§ What is required
Reproduce every line of the data below verbatim, from the first line to the last.

Text and element pointing data
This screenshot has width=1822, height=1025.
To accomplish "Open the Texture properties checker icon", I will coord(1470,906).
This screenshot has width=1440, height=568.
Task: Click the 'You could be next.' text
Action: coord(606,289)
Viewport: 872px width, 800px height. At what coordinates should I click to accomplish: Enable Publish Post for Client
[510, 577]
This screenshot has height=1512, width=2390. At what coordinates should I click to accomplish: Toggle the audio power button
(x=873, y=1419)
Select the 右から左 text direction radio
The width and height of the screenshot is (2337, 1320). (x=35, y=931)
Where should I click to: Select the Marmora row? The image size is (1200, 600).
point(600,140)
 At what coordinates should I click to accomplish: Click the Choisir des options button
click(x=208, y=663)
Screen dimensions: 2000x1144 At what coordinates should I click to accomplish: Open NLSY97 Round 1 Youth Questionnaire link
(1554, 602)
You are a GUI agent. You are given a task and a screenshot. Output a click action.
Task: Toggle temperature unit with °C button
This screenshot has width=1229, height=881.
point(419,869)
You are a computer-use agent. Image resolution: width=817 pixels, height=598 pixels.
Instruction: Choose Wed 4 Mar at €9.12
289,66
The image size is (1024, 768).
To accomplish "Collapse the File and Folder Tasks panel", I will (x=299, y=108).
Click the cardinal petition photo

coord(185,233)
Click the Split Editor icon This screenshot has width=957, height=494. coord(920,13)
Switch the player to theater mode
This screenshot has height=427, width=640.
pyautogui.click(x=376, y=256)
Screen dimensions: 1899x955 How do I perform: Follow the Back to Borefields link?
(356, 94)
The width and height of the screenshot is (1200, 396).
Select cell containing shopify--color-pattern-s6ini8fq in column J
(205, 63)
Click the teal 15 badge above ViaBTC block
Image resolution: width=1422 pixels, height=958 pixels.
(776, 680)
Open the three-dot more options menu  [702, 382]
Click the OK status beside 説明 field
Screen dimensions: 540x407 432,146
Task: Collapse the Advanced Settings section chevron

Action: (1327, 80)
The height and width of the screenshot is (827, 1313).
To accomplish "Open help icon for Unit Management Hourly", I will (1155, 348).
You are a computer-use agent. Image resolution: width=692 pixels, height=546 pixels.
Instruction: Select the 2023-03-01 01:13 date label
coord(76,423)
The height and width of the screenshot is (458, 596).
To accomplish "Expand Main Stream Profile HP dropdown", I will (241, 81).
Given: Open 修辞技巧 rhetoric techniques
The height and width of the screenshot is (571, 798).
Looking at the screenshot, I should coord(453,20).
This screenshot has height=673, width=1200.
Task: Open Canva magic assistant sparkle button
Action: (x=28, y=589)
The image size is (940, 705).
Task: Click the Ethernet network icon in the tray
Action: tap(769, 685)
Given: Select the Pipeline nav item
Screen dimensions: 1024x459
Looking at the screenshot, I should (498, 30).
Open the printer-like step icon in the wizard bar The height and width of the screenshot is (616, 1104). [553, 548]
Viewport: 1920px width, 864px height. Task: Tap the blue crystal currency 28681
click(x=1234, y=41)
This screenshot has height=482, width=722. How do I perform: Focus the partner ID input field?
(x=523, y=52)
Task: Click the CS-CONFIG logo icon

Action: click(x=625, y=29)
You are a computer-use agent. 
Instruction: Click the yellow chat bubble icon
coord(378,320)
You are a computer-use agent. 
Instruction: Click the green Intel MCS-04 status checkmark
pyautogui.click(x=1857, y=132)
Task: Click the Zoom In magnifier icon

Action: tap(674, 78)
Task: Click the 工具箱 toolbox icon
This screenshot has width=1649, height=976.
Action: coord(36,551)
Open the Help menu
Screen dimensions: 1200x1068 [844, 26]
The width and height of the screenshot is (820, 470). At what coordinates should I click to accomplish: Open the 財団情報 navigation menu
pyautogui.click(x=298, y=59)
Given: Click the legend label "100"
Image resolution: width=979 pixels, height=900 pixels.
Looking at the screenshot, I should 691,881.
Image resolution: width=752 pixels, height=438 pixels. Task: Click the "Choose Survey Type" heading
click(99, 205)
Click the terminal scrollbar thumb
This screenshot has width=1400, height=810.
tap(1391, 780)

§ Solution below
This screenshot has width=1822, height=1025.
To accomplish "Open the Texture properties checker icon", I will coord(1470,906).
This screenshot has width=1440, height=568.
Task: Click the 'You could be next.' text
Action: coord(606,289)
Viewport: 872px width, 800px height. At what coordinates should I click to accomplish: Enable Publish Post for Client
[510, 577]
This screenshot has height=1512, width=2390. At what coordinates should I click to accomplish: Toggle the audio power button
(x=873, y=1419)
Select the 右から左 text direction radio
The width and height of the screenshot is (2337, 1320). (x=35, y=931)
Where should I click to: Select the Marmora row? The image size is (1200, 600).
point(600,140)
 At what coordinates should I click to accomplish: Click the Choisir des options button
click(x=208, y=663)
Screen dimensions: 2000x1144 At what coordinates should I click to accomplish: Open NLSY97 Round 1 Youth Questionnaire link
(1554, 602)
You are a GUI agent. You are given a task and a screenshot. Output a click action.
Task: Toggle temperature unit with °C button
This screenshot has width=1229, height=881.
point(419,869)
You are a computer-use agent. Image resolution: width=817 pixels, height=598 pixels.
Instruction: Choose Wed 4 Mar at €9.12
289,66
The image size is (1024, 768).
To accomplish "Collapse the File and Folder Tasks panel", I will (x=299, y=108).
Click the cardinal petition photo

coord(185,233)
Click the Split Editor icon This screenshot has width=957, height=494. coord(920,13)
Switch the player to theater mode
This screenshot has height=427, width=640.
pyautogui.click(x=376, y=256)
Screen dimensions: 1899x955 How do I perform: Follow the Back to Borefields link?
(356, 94)
The width and height of the screenshot is (1200, 396).
Select cell containing shopify--color-pattern-s6ini8fq in column J
(205, 63)
Click the teal 15 badge above ViaBTC block
Image resolution: width=1422 pixels, height=958 pixels.
(776, 680)
Open the three-dot more options menu  [702, 382]
Click the OK status beside 説明 field
Screen dimensions: 540x407 432,146
Task: Collapse the Advanced Settings section chevron

Action: (1327, 80)
The height and width of the screenshot is (827, 1313).
To accomplish "Open help icon for Unit Management Hourly", I will (1155, 348).
You are a computer-use agent. Image resolution: width=692 pixels, height=546 pixels.
Instruction: Select the 2023-03-01 01:13 date label
coord(76,423)
The height and width of the screenshot is (458, 596).
To accomplish "Expand Main Stream Profile HP dropdown", I will (241, 81).
Given: Open 修辞技巧 rhetoric techniques
The height and width of the screenshot is (571, 798).
Looking at the screenshot, I should coord(453,20).
This screenshot has height=673, width=1200.
Task: Open Canva magic assistant sparkle button
Action: (x=28, y=589)
The image size is (940, 705).
Task: Click the Ethernet network icon in the tray
Action: tap(769, 685)
Given: Select the Pipeline nav item
Screen dimensions: 1024x459
Looking at the screenshot, I should (498, 30).
Open the printer-like step icon in the wizard bar The height and width of the screenshot is (616, 1104). [553, 548]
Viewport: 1920px width, 864px height. Task: Tap the blue crystal currency 28681
click(x=1234, y=41)
This screenshot has height=482, width=722. How do I perform: Focus the partner ID input field?
(x=523, y=52)
Task: Click the CS-CONFIG logo icon

Action: click(x=625, y=29)
You are a computer-use agent. 
Instruction: Click the yellow chat bubble icon
coord(378,320)
You are a computer-use agent. 
Instruction: Click the green Intel MCS-04 status checkmark
pyautogui.click(x=1857, y=132)
Task: Click the Zoom In magnifier icon

Action: tap(674, 78)
Task: Click the 工具箱 toolbox icon
This screenshot has width=1649, height=976.
Action: coord(36,551)
Open the Help menu
Screen dimensions: 1200x1068 [844, 26]
The width and height of the screenshot is (820, 470). At what coordinates should I click to accomplish: Open the 財団情報 navigation menu
pyautogui.click(x=298, y=59)
Given: Click the legend label "100"
Image resolution: width=979 pixels, height=900 pixels.
Looking at the screenshot, I should 691,881.
Image resolution: width=752 pixels, height=438 pixels. Task: Click the "Choose Survey Type" heading
click(99, 205)
Click the terminal scrollbar thumb
This screenshot has width=1400, height=810.
tap(1391, 780)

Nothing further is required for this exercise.